Understanding Acute-on-Chronic Liver Failure

Rowen K. Zetterman, MD


January 19, 2016

In This Article

A Host of Complications With Considerable Cost

Patients who develop cirrhosis may remain asymptomatic during the early stages of advanced disease (compensated cirrhosis), with no clinical evidence of ascites, esophagogastric varices, or overt encephalopathy. As disease progression reduces hepatic reserve, however, increased portal hypertension may lead to hepatic decompensation. Complications such as infection, gastrointestinal bleeding, or hepatocellular carcinoma may accelerate clinical decompensation.[1] As many as 15% of patients with compensated cirrhosis develop clinical decompensation each year. While some patients recover clinically from acute hepatic decompensation following a precipitating event, one third or more will progress to additional single or multiple organ failure.[2]

Acute hepatic decompensation with ascites, encephalopathy, or gastrointestinal bleeding associated with organ failure such as renal or hepatic failure is now considered acute-on-chronic liver failure (ACLF),[3] a term first suggested in 1995.[4] ACLF can result from acute complications such as sepsis, spontaneous bacterial peritonitis, or gastrointestinal bleeding or from superimposed events such as acute viral hepatitis, drug-induced liver injury, alcohol consumption, or ischemic hepatitis.[5] In China, 70% of cases of acute-on-chronic liver injury result from reactivation of chronic hepatitis B virus (HBV) infection.[6] The likelihood of death is high with ACLF,[7] with patient care costs ranging from $116,000 to $180,000 per episode at a total cost of more than $3 billion annually.[8]

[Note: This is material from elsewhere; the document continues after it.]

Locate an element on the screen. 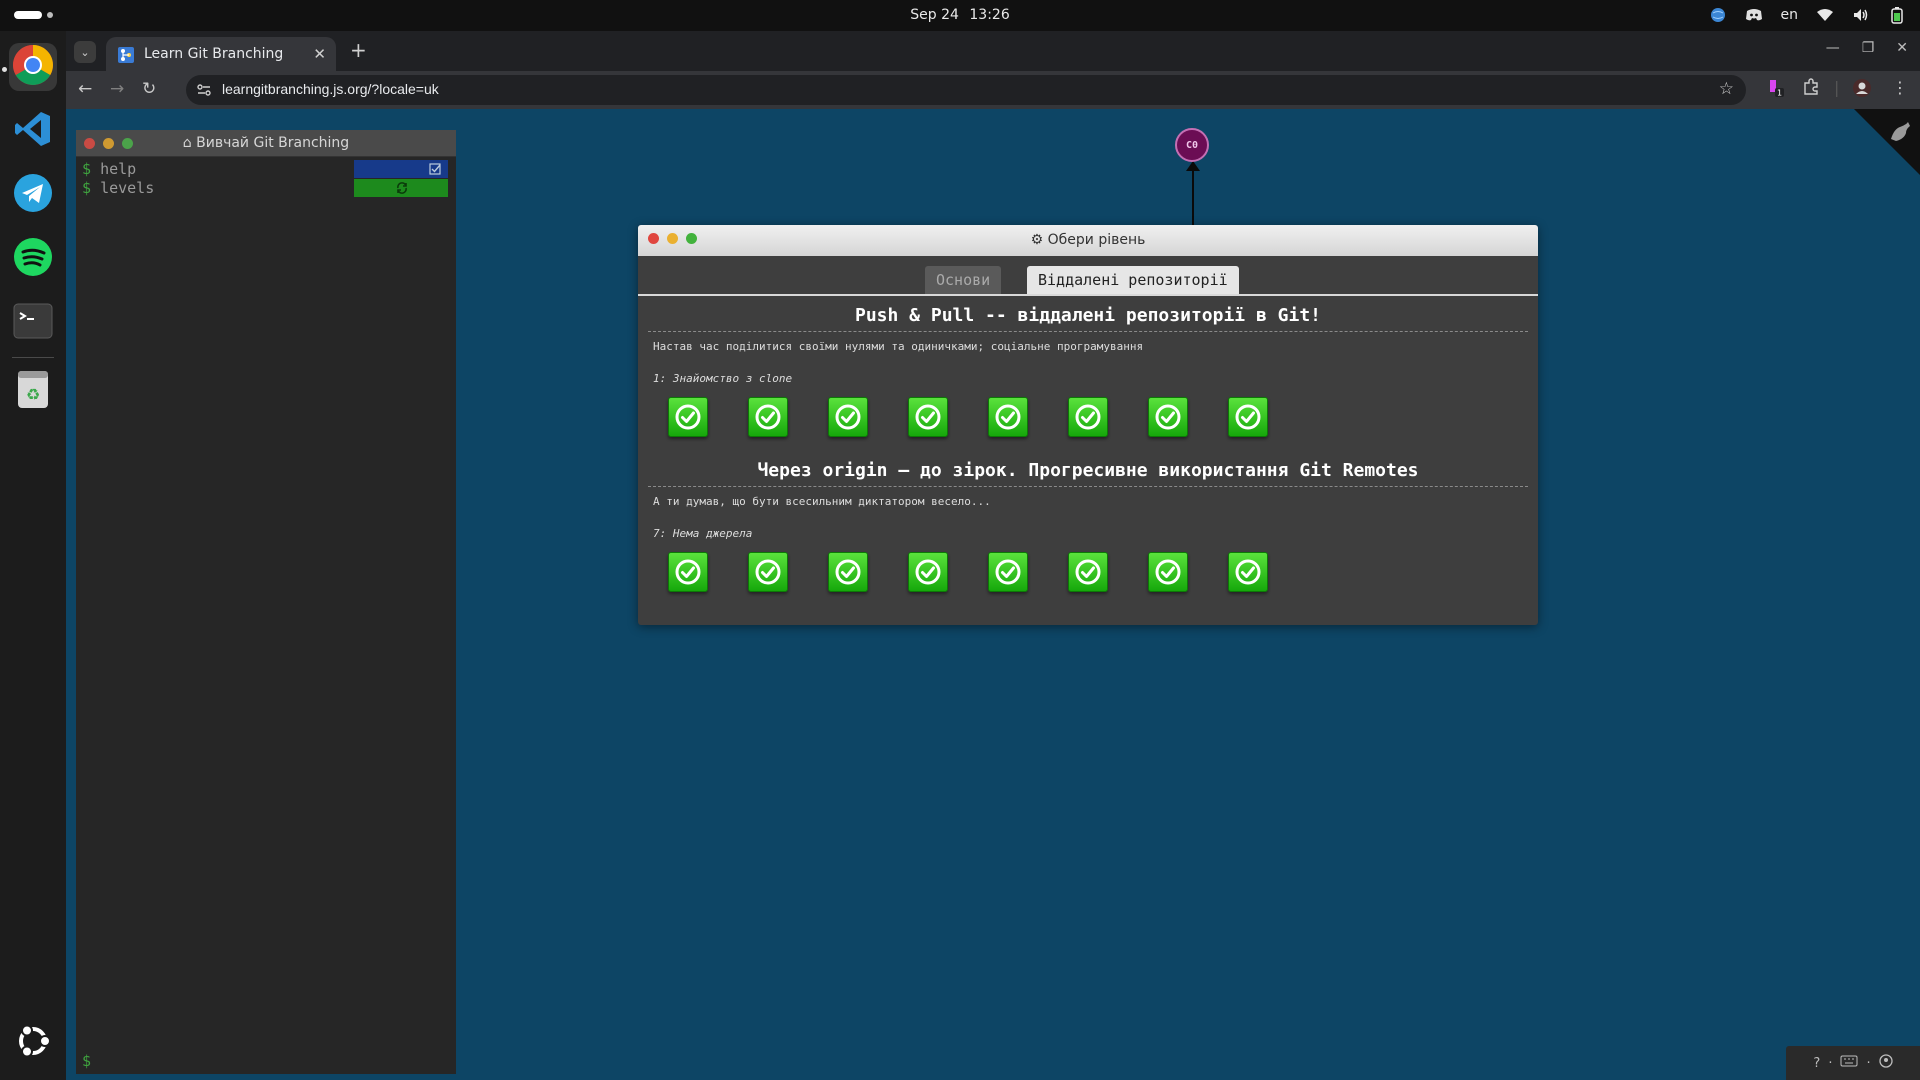  dialog-window-controls is located at coordinates (672, 238).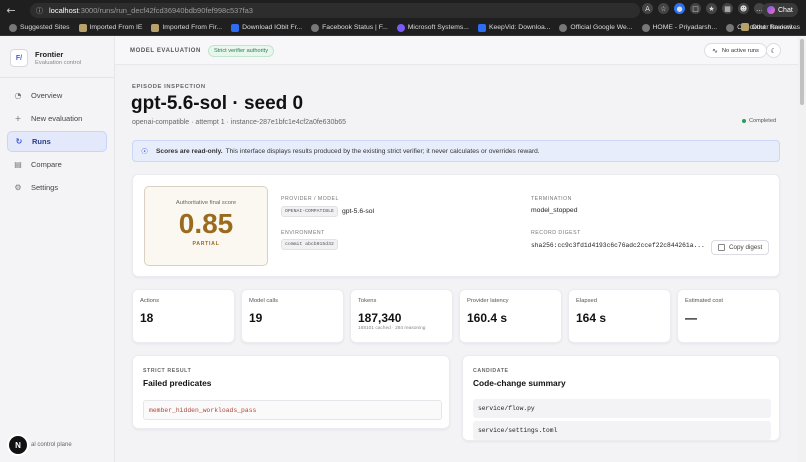  What do you see at coordinates (368, 301) in the screenshot?
I see `metric-label: Tokens` at bounding box center [368, 301].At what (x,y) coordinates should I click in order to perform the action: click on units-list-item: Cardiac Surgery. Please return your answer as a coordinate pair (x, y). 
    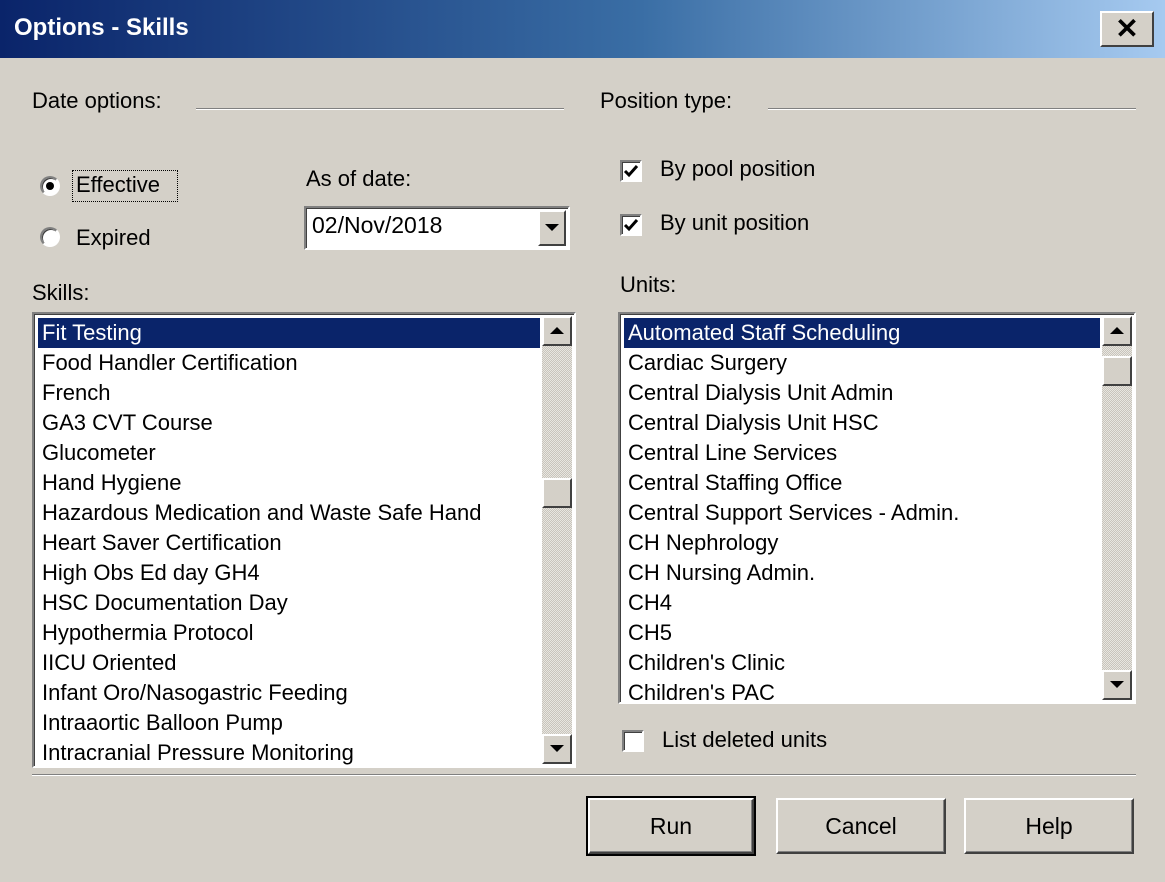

ACLF can also develop in patients awaiting liver transplantation.[9] Mortality on the wait list for patients with ACLF is greater than 50%, with only 25% of patients successfully transplanted. Multiorgan failure is the most common cause of death in those with ACLF awaiting transplantation.

But when we admit a patient with advanced liver disease, how can we identify if they are at risk for ACLF? While a higher Model for End-Stage Liver Disease (MELD) score indicates reduced hepatic reserve, it may not identify those who will develop ACLF. Is every patient at risk following a precipitating event such as infection or gastrointestinal bleeding? Can we use an admission assessment of patient "frailty"? A combination of an activities of daily living score coupled with the Braden Scale to assess frailty does appear to correlate with 90-day mortality in patients admitted with hepatic decompensation.[10]